→ Supplied passage

*** Begin section ***

Reputation: 1746
I'm trying to run spark in standalone mode in my system. The current specification of my system is 8 cores and 32 Gb memory. Base on this article I calculate the spark configurations as the following:
spark.driver.memory 2g
spark.executor.cores 3
spark.executor.instances 2
spark.executor.memory 20g
maximizeResourceAllocation TRUE
I created spark context in my jupyter notebook like this and was checking the parallelism level, by this
sc = SparkContext()
sc.defaultParallelism
The default parallelism is giving me 8. My question is why it's giving me 8 even though I mentioned 2 cores? If it's not giving me the actual parallelism of my system, then how to get the actual level of parallelism?
Thank you!
Upvotes: 9
Views: 8324
Reputation: 91
I had the same issue, my mac has 1 CPU and only 4 cores but when I would do
sc.defaultParallelism
I always got 8.
So I kept wondering why that was and finally figured out it was hyper threading enabaled on the cpu that gives you 8 logical cpu's on the mac
$ sysctl hw.physicalcpu hw.logicalcpu
hw.physicalcpu: 4
hw.logicalcpu: 8
Upvotes: 2
Reputation: 75
Thank you all, if someone faces the same needs in cluster execution with pyspark (version > 2.3.X), I had to recover the variable as below:
spark.sparkContext.getConf().getAll()

*** End section ***

→ Required tasks
A) Return the part of the Spark parallelism thread that begins at the words "So I kept wondering" and stops after "spark.sparkContext.getConf().getAll()", copied word for word.
B) Resume the Spark parallelism thread from the point where it stops.

→ Data
*** Begin section ***

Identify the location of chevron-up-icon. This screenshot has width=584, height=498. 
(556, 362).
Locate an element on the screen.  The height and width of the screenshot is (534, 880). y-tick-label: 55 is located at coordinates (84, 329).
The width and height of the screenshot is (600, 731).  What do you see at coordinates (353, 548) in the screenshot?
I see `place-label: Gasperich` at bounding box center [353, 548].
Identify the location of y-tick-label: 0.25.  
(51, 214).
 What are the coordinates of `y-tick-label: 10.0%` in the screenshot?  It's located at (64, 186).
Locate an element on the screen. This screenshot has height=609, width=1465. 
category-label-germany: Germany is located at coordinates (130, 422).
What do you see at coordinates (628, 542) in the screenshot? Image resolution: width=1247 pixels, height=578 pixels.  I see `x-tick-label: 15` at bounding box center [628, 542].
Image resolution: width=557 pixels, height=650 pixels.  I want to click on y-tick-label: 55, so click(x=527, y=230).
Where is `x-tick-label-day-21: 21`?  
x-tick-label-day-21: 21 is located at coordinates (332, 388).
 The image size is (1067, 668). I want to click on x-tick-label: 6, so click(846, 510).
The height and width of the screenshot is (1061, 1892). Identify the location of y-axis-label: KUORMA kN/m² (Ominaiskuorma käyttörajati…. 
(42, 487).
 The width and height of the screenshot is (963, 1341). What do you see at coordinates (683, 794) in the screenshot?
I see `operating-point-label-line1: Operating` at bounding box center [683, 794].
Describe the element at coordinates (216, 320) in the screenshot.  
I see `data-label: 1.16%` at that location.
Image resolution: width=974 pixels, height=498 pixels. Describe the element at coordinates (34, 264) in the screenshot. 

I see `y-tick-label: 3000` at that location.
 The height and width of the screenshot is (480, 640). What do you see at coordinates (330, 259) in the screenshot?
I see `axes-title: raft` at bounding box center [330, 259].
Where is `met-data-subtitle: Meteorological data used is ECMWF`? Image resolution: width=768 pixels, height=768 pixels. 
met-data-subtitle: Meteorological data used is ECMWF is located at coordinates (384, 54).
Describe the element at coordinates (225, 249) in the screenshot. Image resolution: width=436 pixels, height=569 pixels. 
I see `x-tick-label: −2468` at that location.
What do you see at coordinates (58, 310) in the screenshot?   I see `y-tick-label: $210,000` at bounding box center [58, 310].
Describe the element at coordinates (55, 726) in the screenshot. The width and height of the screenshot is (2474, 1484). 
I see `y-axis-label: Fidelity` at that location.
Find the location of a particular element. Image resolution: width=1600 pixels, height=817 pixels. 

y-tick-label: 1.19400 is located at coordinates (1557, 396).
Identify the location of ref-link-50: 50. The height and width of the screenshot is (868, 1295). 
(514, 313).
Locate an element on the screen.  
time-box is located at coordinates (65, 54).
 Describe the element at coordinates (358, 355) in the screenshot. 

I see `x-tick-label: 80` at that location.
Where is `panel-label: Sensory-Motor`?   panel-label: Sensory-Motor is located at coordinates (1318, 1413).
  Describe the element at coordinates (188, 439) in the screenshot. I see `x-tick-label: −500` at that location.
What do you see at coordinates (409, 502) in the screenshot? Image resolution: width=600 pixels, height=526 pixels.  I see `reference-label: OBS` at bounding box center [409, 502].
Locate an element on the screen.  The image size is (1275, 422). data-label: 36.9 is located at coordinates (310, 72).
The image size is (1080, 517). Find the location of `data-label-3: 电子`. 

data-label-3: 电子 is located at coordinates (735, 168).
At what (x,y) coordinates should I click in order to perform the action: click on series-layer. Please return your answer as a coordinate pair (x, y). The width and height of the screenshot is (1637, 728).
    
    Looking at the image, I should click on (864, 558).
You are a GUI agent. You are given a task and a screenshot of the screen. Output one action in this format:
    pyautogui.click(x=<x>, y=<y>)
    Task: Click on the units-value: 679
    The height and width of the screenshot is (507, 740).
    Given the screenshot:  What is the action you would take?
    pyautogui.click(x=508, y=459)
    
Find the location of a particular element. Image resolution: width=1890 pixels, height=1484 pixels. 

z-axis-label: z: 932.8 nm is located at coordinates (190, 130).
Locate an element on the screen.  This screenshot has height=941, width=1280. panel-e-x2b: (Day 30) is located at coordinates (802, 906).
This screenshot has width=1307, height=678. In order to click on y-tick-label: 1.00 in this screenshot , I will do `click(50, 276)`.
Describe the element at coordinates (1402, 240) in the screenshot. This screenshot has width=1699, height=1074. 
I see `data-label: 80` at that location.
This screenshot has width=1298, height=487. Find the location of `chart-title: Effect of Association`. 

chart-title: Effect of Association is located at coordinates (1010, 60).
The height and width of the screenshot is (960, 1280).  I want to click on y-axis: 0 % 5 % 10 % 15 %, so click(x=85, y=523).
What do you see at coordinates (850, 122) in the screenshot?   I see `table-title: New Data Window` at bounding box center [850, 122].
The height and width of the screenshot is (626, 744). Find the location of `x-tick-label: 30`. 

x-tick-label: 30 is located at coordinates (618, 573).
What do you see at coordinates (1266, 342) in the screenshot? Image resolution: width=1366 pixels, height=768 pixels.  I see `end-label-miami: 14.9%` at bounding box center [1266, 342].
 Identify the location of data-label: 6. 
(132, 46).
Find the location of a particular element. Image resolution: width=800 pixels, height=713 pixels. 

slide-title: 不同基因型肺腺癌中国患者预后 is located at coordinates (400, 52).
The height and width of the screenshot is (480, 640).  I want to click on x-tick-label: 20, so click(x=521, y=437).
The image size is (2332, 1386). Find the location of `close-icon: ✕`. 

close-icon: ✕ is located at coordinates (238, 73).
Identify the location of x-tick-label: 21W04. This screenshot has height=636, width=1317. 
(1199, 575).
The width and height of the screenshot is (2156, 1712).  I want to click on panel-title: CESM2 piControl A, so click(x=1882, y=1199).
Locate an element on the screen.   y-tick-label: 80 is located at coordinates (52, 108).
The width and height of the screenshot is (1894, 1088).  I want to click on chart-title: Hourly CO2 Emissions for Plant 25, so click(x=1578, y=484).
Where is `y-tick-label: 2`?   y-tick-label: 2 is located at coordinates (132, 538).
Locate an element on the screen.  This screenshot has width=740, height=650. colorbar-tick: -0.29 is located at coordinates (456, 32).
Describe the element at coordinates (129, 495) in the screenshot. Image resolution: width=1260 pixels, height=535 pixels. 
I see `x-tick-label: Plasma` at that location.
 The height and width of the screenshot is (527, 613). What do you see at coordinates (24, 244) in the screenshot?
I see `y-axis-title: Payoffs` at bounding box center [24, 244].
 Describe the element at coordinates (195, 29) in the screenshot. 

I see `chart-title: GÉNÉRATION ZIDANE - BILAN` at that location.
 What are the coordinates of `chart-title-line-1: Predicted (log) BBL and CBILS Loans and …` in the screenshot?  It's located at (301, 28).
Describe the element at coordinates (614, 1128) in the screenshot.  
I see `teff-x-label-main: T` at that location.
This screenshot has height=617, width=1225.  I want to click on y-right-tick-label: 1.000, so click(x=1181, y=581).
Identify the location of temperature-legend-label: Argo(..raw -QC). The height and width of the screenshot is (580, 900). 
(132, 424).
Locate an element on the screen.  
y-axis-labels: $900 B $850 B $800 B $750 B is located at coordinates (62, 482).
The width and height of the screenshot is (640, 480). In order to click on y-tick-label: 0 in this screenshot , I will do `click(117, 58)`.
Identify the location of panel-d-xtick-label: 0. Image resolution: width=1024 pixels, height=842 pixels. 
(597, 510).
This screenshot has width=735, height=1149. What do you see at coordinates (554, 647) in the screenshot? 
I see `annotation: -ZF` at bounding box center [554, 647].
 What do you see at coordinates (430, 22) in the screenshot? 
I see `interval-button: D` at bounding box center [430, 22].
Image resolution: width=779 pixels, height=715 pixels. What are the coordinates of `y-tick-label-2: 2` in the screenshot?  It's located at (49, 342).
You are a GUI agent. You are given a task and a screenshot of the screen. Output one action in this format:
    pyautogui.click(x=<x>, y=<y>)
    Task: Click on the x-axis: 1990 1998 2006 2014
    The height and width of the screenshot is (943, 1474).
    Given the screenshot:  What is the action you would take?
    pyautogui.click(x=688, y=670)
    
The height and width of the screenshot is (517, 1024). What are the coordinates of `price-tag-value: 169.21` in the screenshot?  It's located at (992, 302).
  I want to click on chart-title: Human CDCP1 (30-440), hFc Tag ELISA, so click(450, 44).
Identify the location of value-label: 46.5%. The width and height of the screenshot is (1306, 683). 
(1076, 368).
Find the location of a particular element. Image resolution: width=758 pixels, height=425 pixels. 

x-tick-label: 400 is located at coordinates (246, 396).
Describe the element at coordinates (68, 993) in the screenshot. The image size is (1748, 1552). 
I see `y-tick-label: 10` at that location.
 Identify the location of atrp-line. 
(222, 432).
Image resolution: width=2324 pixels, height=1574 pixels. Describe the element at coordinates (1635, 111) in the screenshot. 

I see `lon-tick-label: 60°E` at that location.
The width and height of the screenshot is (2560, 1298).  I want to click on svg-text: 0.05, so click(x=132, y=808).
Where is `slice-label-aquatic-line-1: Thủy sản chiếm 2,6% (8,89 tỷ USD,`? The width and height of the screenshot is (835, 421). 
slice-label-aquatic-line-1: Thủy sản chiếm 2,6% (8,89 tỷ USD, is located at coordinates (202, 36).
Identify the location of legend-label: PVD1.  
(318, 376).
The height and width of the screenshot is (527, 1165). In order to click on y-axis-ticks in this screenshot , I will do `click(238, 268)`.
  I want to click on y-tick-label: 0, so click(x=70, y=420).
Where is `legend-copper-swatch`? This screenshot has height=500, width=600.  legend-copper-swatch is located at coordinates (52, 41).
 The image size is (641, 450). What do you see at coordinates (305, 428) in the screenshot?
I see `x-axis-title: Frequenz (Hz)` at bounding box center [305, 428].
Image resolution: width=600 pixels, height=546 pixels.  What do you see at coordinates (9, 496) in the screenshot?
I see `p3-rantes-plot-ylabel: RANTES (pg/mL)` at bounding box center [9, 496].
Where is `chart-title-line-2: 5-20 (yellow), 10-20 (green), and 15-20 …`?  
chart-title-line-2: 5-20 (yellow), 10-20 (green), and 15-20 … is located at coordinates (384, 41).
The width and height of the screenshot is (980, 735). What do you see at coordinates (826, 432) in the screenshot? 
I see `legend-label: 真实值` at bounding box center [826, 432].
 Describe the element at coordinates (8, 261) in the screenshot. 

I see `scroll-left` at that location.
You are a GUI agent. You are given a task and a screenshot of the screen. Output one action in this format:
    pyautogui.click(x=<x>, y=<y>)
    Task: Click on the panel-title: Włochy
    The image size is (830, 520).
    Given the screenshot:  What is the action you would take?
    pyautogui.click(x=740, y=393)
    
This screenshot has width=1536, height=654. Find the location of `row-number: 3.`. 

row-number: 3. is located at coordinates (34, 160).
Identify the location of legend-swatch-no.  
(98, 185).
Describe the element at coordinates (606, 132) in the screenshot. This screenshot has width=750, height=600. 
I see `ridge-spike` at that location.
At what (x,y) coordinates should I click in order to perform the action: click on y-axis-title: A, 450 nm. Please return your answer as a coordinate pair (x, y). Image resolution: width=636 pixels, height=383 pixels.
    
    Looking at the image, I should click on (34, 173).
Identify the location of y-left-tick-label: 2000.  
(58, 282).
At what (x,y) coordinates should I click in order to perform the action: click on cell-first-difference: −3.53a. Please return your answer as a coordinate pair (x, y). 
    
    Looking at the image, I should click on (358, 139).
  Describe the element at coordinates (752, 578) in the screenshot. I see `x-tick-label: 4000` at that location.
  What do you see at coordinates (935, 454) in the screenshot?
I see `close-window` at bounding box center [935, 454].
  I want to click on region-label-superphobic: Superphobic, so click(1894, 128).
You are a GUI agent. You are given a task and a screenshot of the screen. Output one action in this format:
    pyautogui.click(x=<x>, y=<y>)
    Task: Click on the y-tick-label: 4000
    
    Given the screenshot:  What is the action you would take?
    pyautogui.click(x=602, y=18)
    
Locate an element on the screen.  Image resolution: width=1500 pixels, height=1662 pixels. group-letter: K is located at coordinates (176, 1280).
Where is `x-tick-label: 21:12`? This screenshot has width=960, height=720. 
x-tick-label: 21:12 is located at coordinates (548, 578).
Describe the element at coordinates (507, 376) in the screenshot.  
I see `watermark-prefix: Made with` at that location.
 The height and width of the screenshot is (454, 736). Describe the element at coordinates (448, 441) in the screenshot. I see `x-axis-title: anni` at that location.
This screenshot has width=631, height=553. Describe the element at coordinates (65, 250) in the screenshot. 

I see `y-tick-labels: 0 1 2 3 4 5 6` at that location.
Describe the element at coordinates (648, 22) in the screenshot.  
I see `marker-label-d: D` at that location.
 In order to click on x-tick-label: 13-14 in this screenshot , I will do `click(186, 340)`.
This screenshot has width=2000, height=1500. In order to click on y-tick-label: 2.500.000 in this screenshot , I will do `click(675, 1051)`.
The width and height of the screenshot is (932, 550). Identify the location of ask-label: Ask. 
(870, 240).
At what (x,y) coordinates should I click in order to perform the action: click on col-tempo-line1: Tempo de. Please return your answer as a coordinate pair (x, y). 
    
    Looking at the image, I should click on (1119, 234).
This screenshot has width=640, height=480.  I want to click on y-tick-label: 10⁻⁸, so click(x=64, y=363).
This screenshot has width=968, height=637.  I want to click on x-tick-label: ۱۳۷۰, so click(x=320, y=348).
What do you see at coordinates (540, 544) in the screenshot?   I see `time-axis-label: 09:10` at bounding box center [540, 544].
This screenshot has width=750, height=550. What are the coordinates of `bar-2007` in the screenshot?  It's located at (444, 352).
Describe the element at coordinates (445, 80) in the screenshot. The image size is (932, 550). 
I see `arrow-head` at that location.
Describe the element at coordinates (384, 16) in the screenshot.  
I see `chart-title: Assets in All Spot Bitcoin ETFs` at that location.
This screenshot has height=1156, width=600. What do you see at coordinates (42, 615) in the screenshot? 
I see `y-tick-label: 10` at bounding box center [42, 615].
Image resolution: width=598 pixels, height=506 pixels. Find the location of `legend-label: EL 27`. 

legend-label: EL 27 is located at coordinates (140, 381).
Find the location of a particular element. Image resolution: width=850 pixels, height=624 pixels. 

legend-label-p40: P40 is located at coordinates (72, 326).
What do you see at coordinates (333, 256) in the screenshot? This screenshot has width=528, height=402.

*** End section ***

→ Answer list
A)
So I kept wondering why that was and finally figured out it was hyper threading enabaled on the cpu that gives you 8 logical cpu's on the mac
$ sysctl hw.physicalcpu hw.logicalcpu
hw.physicalcpu: 4
hw.logicalcpu: 8
Upvotes: 2
Reputation: 75
Thank you all, if someone faces the same needs in cluster execution with pyspark (version > 2.3.X), I had to recover the variable as below:
spark.sparkContext.getConf().getAll()

B)
and then I used python to get only the value of the spark.default.parallelism key.
Just in case!
Thanks!
Upvotes: 0
Reputation: 29185
sc.defaultParallelism
returns default level of parallelism defined on SparkContext.By default it is number of cores available to application.
but to know what are the setting pre-applied for jupyter note book, you can print
sc._conf.getAll()
from scala sc.getConf.getAll.foreach(println)
That should have the property
spark.default.parallelism
I think in this case its preset thats why you are getting 8 in your case.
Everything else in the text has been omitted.